I created Chasing Chan as both a love letter to Asian American cinema as well as a forum for critique and engagement. I love Asian American filmmaking as a creative form, for its potential, for its imagination. But at the same time, I find myself, time and time again, wanting more from it, expecting something beyond qualifiers such as "that's wasn't bad for an Asian American film" (and let's be honest: we've all said that at some point).
The site catalogs most of the interviews, reviews and features I've written on Asian American film over the years and will fold in new pieces as they come out. I, by no means, am suggesting that I am a definitive expert on the subject or that I contain a vast, encyclopedic knowledge of the topic.
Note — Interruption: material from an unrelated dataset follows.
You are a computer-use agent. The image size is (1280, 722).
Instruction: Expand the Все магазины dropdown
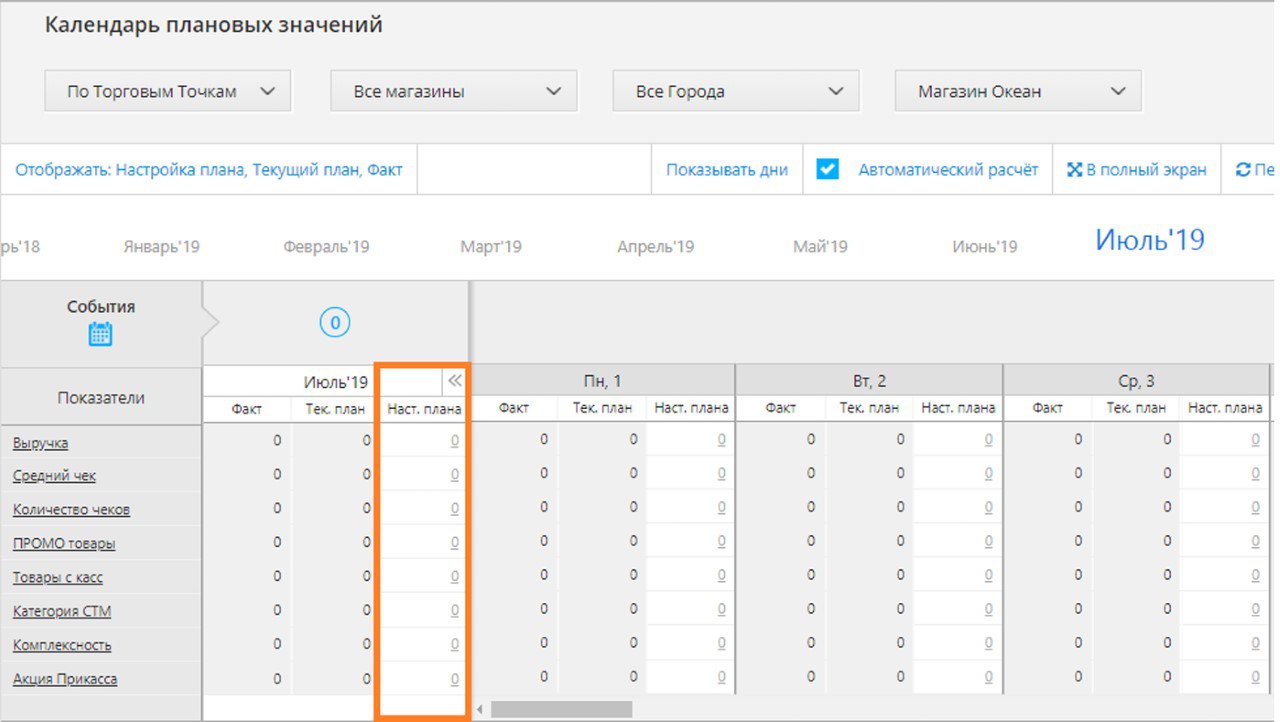(x=453, y=91)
There are far, far more capable Asian American film scholars and writers than I.
However, even though my body of cultural criticism is typically associated with music, Asian American film is something I've spent a great deal of time thinking and musing about and given the general paucity of information on Asian American cinema out there (aside from the sites I link in the sidebar), I wanted to collect what I have done and make it available as well as use the site to push some of my own thinking and encourage engagement (both my own and that of the readers') with the ever-growing body of Asian American filmmaking out there. Hopefully, I can be candid and forthright, as well as insightful and enjoyable, in tackling this broad creative practice.
My hope is to build this into a site that will prove to be both informative and provocative as Asian American filmmaking matures past its quarter century mark. After all, the grand desire is not in documenting the chase after CHAN, but in finding the work that might yet overtake it.